No State, in my opinion, should be allowed to take advantage of its own wrongs, and thus, by a wrongful act, augment its own power and influence in the government.  To allow a majority of the white men in the State of Mississippi, for instance, to appropriate to themselves through questionable methods the representative strength of the colored population of that State, excluding the latter from all participation in the selection of the representatives in Congress, is a monstrous wrong, the continuance of which should not be tolerated.

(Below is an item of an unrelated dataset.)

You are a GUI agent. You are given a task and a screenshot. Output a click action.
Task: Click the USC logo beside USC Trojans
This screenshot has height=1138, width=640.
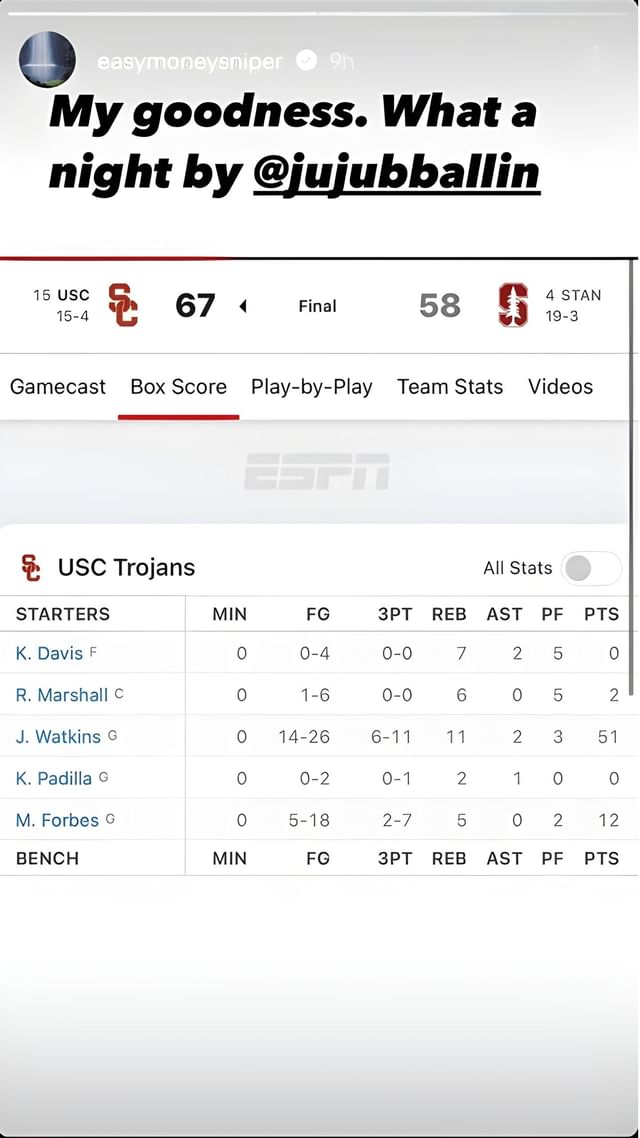tap(32, 567)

For every crime there must be a punishment; for every wrong there must be a remedy, and for every grievance there must be a redress.  That this state of things is wrong and unjust, if not unlawful, no fair-minded person will deny.  It is not only wrong and unjust to the colored people of the State, who are thus denied a voice in the government under which they live and to support which they are taxed, but it also involves a grave injustice to the States in which the laws are obeyed and the National Constitution,—­including the war amendments to the same,—­is respected and enforced.  I am aware of the fact that it is claimed by those who are responsible for what is here complained of that, while the acts referred to may be an evasion if not a violation of the spirit of the Constitution, yet, since they do not violate the letter of the Constitution the complaining parties are without a remedy, and therefore have no redress.  This contention is not only weak in logic but unsound in law, even as construed by the Supreme Court of the United States, which tribunal seems to be the last to which an appeal can be successfully made, having for its object the enforcement of the Constitution and laws so far as they relate to the political and civil rights of the colored Americans.  That a State can do by indirection what it cannot do directly, is denied even by the Supreme Court of the United States.

That doctrine was clearly and distinctly set forth in a decision of the Court rendered by Mr. Justice Strong, which was concurred in by a majority of his associates.  In that decision it was held that affirmative State action is not necessary to constitute race discrimination by the State.  In other words, in order to constitute affirmative State action in violation of the Constitutional mandate against distinction and discrimination based on race or color, it is not necessary that the State should pass a law for that purpose.  The State, the Court declared, acts through its agents, Legislative, Executive and Judicial.